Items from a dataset
* * * *
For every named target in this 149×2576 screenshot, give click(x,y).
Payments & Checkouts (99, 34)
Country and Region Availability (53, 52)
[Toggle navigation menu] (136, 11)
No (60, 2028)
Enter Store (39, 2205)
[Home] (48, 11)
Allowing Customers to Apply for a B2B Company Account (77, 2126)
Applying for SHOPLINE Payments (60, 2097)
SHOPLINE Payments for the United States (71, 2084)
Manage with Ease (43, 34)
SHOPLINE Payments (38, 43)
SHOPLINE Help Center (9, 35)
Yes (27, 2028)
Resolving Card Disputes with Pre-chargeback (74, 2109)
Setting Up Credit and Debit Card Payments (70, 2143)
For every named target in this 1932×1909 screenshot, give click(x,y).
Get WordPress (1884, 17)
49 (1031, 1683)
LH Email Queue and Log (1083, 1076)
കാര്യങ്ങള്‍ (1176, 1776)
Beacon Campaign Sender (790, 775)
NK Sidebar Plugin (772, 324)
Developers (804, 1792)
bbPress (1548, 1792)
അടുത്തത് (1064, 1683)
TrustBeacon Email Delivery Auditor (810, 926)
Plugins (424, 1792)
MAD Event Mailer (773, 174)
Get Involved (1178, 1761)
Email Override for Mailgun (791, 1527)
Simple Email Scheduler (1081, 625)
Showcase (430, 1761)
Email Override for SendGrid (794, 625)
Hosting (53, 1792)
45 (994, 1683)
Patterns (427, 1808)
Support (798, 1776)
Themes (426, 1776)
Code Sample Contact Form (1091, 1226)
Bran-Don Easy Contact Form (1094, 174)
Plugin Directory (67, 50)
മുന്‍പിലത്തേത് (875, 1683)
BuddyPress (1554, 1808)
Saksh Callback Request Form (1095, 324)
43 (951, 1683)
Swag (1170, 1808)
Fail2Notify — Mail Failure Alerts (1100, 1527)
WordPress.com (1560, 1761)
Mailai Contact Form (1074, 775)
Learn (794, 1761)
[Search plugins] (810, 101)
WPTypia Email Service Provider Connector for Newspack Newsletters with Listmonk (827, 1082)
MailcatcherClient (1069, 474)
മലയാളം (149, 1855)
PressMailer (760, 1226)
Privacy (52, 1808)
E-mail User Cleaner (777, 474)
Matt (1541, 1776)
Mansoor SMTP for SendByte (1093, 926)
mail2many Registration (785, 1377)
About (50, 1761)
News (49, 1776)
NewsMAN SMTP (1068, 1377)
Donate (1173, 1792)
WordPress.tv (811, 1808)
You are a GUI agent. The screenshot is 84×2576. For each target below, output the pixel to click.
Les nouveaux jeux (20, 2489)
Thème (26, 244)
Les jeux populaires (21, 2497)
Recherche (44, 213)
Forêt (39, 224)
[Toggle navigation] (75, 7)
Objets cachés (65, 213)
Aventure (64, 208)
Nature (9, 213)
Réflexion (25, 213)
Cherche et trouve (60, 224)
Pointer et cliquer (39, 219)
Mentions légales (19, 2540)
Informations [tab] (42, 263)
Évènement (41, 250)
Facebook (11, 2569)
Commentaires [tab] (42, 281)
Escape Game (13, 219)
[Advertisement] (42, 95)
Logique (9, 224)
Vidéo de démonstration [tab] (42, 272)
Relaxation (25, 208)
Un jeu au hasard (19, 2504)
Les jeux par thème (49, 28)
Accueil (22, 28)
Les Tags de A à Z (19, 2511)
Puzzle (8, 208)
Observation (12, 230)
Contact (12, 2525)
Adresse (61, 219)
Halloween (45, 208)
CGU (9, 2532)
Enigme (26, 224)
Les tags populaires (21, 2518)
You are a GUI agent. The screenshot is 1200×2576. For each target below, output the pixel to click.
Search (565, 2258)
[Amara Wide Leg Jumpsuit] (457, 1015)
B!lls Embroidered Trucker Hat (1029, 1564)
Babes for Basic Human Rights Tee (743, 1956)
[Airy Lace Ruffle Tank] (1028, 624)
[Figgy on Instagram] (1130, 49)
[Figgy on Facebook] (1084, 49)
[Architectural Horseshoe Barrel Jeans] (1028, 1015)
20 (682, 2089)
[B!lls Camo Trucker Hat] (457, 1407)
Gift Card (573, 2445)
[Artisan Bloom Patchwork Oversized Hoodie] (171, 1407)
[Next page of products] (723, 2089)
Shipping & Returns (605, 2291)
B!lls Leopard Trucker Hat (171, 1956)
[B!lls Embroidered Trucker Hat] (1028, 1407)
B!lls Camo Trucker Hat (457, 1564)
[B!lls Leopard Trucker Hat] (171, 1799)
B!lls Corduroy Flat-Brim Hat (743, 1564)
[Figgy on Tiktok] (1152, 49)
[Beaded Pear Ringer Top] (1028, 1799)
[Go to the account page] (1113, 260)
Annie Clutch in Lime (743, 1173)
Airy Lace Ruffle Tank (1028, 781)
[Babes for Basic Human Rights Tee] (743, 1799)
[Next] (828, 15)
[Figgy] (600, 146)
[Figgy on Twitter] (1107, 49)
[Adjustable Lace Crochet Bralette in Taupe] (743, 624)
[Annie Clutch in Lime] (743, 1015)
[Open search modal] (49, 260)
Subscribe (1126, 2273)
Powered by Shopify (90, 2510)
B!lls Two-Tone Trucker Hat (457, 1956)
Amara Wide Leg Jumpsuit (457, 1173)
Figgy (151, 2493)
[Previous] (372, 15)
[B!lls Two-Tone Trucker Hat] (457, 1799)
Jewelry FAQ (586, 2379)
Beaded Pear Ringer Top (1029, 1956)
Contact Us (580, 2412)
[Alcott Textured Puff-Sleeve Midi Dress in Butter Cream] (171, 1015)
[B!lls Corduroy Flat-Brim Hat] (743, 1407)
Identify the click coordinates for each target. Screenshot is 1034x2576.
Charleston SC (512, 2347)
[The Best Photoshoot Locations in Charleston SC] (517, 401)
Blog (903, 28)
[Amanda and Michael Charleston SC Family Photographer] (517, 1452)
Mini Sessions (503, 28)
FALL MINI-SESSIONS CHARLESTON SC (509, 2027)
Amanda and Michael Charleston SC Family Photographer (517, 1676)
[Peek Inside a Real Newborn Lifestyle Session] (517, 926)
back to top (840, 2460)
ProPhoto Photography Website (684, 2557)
* * * *
▶ _WORK TO COMPLETE_:
With no line skipped, repeat the records exactly.

▶ _SOLUTION TO THIS TASK_:
For every named target in this 149×2576 screenshot, give click(x,y).
Payments & Checkouts (99, 34)
Country and Region Availability (53, 52)
[Toggle navigation menu] (136, 11)
No (60, 2028)
Enter Store (39, 2205)
[Home] (48, 11)
Allowing Customers to Apply for a B2B Company Account (77, 2126)
Applying for SHOPLINE Payments (60, 2097)
SHOPLINE Payments for the United States (71, 2084)
Manage with Ease (43, 34)
SHOPLINE Payments (38, 43)
SHOPLINE Help Center (9, 35)
Yes (27, 2028)
Resolving Card Disputes with Pre-chargeback (74, 2109)
Setting Up Credit and Debit Card Payments (70, 2143)
For every named target in this 1932×1909 screenshot, give click(x,y).
Get WordPress (1884, 17)
49 (1031, 1683)
LH Email Queue and Log (1083, 1076)
കാര്യങ്ങള്‍ (1176, 1776)
Beacon Campaign Sender (790, 775)
NK Sidebar Plugin (772, 324)
Developers (804, 1792)
bbPress (1548, 1792)
അടുത്തത് (1064, 1683)
TrustBeacon Email Delivery Auditor (810, 926)
Plugins (424, 1792)
MAD Event Mailer (773, 174)
Get Involved (1178, 1761)
Email Override for Mailgun (791, 1527)
Simple Email Scheduler (1081, 625)
Showcase (430, 1761)
Email Override for SendGrid (794, 625)
Hosting (53, 1792)
45 (994, 1683)
Patterns (427, 1808)
Support (798, 1776)
Themes (426, 1776)
Code Sample Contact Form (1091, 1226)
Bran-Don Easy Contact Form (1094, 174)
Plugin Directory (67, 50)
മുന്‍പിലത്തേത് (875, 1683)
BuddyPress (1554, 1808)
Saksh Callback Request Form (1095, 324)
43 (951, 1683)
Swag (1170, 1808)
Fail2Notify — Mail Failure Alerts (1100, 1527)
WordPress.com (1560, 1761)
Mailai Contact Form (1074, 775)
Learn (794, 1761)
[Search plugins] (810, 101)
WPTypia Email Service Provider Connector for Newspack Newsletters with Listmonk (827, 1082)
MailcatcherClient (1069, 474)
മലയാളം (149, 1855)
PressMailer (760, 1226)
Privacy (52, 1808)
E-mail User Cleaner (777, 474)
Matt (1541, 1776)
Mansoor SMTP for SendByte (1093, 926)
mail2many Registration (785, 1377)
About (50, 1761)
News (49, 1776)
NewsMAN SMTP (1068, 1377)
Donate (1173, 1792)
WordPress.tv (811, 1808)
You are a GUI agent. The screenshot is 84×2576. For each target below, output the pixel to click.
Les nouveaux jeux (20, 2489)
Thème (26, 244)
Les jeux populaires (21, 2497)
Recherche (44, 213)
Forêt (39, 224)
[Toggle navigation] (75, 7)
Objets cachés (65, 213)
Aventure (64, 208)
Nature (9, 213)
Réflexion (25, 213)
Cherche et trouve (60, 224)
Pointer et cliquer (39, 219)
Mentions légales (19, 2540)
Informations [tab] (42, 263)
Évènement (41, 250)
Facebook (11, 2569)
Commentaires [tab] (42, 281)
Escape Game (13, 219)
[Advertisement] (42, 95)
Logique (9, 224)
Vidéo de démonstration [tab] (42, 272)
Relaxation (25, 208)
Un jeu au hasard (19, 2504)
Les jeux par thème (49, 28)
Accueil (22, 28)
Les Tags de A à Z (19, 2511)
Puzzle (8, 208)
Observation (12, 230)
Contact (12, 2525)
Adresse (61, 219)
Halloween (45, 208)
CGU (9, 2532)
Enigme (26, 224)
Les tags populaires (21, 2518)
You are a GUI agent. The screenshot is 1200×2576. For each target below, output the pixel to click.
Search (565, 2258)
[Amara Wide Leg Jumpsuit] (457, 1015)
B!lls Embroidered Trucker Hat (1029, 1564)
Babes for Basic Human Rights Tee (743, 1956)
[Airy Lace Ruffle Tank] (1028, 624)
[Figgy on Instagram] (1130, 49)
[Figgy on Facebook] (1084, 49)
[Architectural Horseshoe Barrel Jeans] (1028, 1015)
20 (682, 2089)
[B!lls Camo Trucker Hat] (457, 1407)
Gift Card (573, 2445)
[Artisan Bloom Patchwork Oversized Hoodie] (171, 1407)
[Next page of products] (723, 2089)
Shipping & Returns (605, 2291)
B!lls Leopard Trucker Hat (171, 1956)
[B!lls Embroidered Trucker Hat] (1028, 1407)
B!lls Camo Trucker Hat (457, 1564)
[B!lls Leopard Trucker Hat] (171, 1799)
B!lls Corduroy Flat-Brim Hat (743, 1564)
[Figgy on Tiktok] (1152, 49)
[Beaded Pear Ringer Top] (1028, 1799)
[Go to the account page] (1113, 260)
Annie Clutch in Lime (743, 1173)
Airy Lace Ruffle Tank (1028, 781)
[Babes for Basic Human Rights Tee] (743, 1799)
[Next] (828, 15)
[Figgy] (600, 146)
[Figgy on Twitter] (1107, 49)
[Adjustable Lace Crochet Bralette in Taupe] (743, 624)
[Annie Clutch in Lime] (743, 1015)
[Open search modal] (49, 260)
Subscribe (1126, 2273)
Powered by Shopify (90, 2510)
B!lls Two-Tone Trucker Hat (457, 1956)
Amara Wide Leg Jumpsuit (457, 1173)
Figgy (151, 2493)
[Previous] (372, 15)
[B!lls Two-Tone Trucker Hat] (457, 1799)
Jewelry FAQ (586, 2379)
Beaded Pear Ringer Top (1029, 1956)
Contact Us (580, 2412)
[Alcott Textured Puff-Sleeve Midi Dress in Butter Cream] (171, 1015)
[B!lls Corduroy Flat-Brim Hat] (743, 1407)
Identify the click coordinates for each target. Screenshot is 1034x2576.
Charleston SC (512, 2347)
[The Best Photoshoot Locations in Charleston SC] (517, 401)
Blog (903, 28)
[Amanda and Michael Charleston SC Family Photographer] (517, 1452)
Mini Sessions (503, 28)
FALL MINI-SESSIONS CHARLESTON SC (509, 2027)
Amanda and Michael Charleston SC Family Photographer (517, 1676)
[Peek Inside a Real Newborn Lifestyle Session] (517, 926)
back to top (840, 2460)
ProPhoto Photography Website (684, 2557)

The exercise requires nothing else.